Based on the current market dynamics and public information, the recent rebound in the US stock market shows obvious short-term bullish trap characteristics, and other markets can also refer to this.

On April 9, the US government announced a 90-day suspension of additional tariffs on 75 countries, triggering an epic rebound in the S&P 500 index with a single-day surge of 9.5% and the Nasdaq index soaring by 12.16%. However, China was excluded from the exemption list, and tariffs on some goods were even raised to 125%, indicating that the policy has not fundamentally eased.

This “policy pulse” has led to an overreaction of the market to short-term news, but lacks sustainable fundamental support. For instance, the rebound in technology stocks (such as Apple’s 15% increase) relies on expectations of tariff exemptions, but new tariffs on industries like semiconductors may be implemented in 1-2 months, and the short-term benefits may quickly reverse.

Currently, both the US and Hong Kong stock markets are experiencing a divergence where retail investors are buying while institutional investors are reducing their holdings. Retail investors have been net buyers in large volumes, but institutional investors have been selling off their positions significantly during the same period. This divergence indicates that retail investor sentiment is driving a short-term rebound, while institutions are taking the opportunity to exit.
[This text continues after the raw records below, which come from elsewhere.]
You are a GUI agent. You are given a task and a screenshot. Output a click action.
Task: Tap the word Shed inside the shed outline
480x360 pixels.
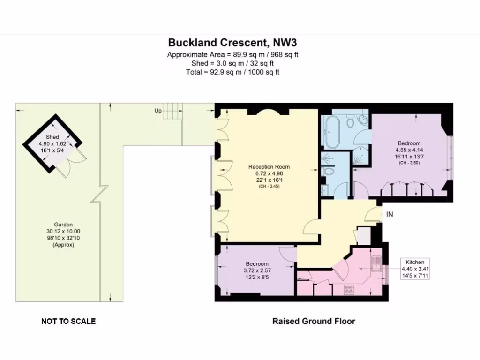click(x=52, y=137)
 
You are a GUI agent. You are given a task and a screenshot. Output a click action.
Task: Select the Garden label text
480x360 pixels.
click(x=63, y=225)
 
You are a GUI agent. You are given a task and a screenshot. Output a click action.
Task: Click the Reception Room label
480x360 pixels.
click(x=269, y=167)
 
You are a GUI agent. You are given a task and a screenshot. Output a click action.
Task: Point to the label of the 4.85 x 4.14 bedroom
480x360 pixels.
click(x=409, y=143)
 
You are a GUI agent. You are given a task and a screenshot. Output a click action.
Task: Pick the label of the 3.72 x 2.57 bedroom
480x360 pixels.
click(x=256, y=264)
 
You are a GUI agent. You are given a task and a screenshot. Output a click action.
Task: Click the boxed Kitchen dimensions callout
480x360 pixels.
click(x=415, y=269)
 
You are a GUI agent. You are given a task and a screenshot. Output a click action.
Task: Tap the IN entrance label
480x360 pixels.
click(x=389, y=214)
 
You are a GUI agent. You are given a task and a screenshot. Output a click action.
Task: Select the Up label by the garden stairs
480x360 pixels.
click(x=158, y=111)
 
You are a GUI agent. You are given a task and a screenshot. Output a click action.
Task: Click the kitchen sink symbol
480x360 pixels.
click(x=376, y=265)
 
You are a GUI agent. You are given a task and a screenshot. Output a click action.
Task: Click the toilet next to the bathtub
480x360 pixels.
click(x=350, y=122)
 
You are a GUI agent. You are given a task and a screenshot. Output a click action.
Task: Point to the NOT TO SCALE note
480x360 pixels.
click(x=68, y=321)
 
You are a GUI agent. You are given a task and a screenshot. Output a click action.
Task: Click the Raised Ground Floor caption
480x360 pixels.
click(x=314, y=321)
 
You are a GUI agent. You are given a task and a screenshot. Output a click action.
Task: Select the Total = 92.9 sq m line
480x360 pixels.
click(x=232, y=72)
For instance, despite JPMorgan Chase’s CEO warning of an 80% risk of economic recession, retail investors are still flocking to high-risk tech stocks like Tesla, creating a “herd mentality”. In addition, one should also be cautious of the false prosperity driven by short covering. On April 9th, the US stock market soared, causing short sellers to lose 75 billion US dollars in a single day. However, short positions have not been fully closed, and the market still faces subsequent selling pressure.

Goldman Sachs pointed out that hedge funds have reduced their long positions and increased hedging, indicating that institutions lack confidence in the sustainability of the rebound. The S&P 500 rebounded from its low point, with a huge long bullish candle followed by subsequent volume contraction, suggesting insufficient capital follow-up. Tesla’s target price was lowered to $190 by UBS due to the risk of China’s countermeasures, but retail investors still chased its 22% single-day increase, resulting in a disconnect between sentiment and fundamentals.

Gold is in high demand as Goldman Sachs raised its target price to $3,700 per ounce, but if the Federal Reserve delays cutting interest rates, the rise in real interest rates may suppress the gold price. The rise in defensive sectors such as utilities reflects the demand for safe-haven assets, which is in contradiction to the rebound in technology stocks, indicating a confused market direction.

Currently, the US stock market is showing a bullish chain of “policy stimulus → short covering → retail investors chasing gains → institutional investors pulling out”. The short-term rebound is unlikely to reverse the long-term risks. Investors should be wary of the bullish risks under the policy-driven market. Especially when the market has not yet moved beyond the “news-driven” stage, blindly chasing gains may lead to a repeat of the sharp drop after the “seven-minute surge” on April 9.

When the market enters a bear market, institutions holding a large amount of stocks will be worried about being unable to sell their stocks. If they sell a large amount in the short term, it will lead to a price crash and cause further losses. Therefore, they will definitely use the information to carry out short-term price hikes to lure retail investors to enter the market and take over their stocks. However, retail investors, believing in the saying “fortune lies in taking risks”, or fearing that they have missed the opportunity to buy at the bottom, blindly enter the market and may gain a little at first. But they will be repeatedly trapped by the bear market until they are forced to cut their losses and exit.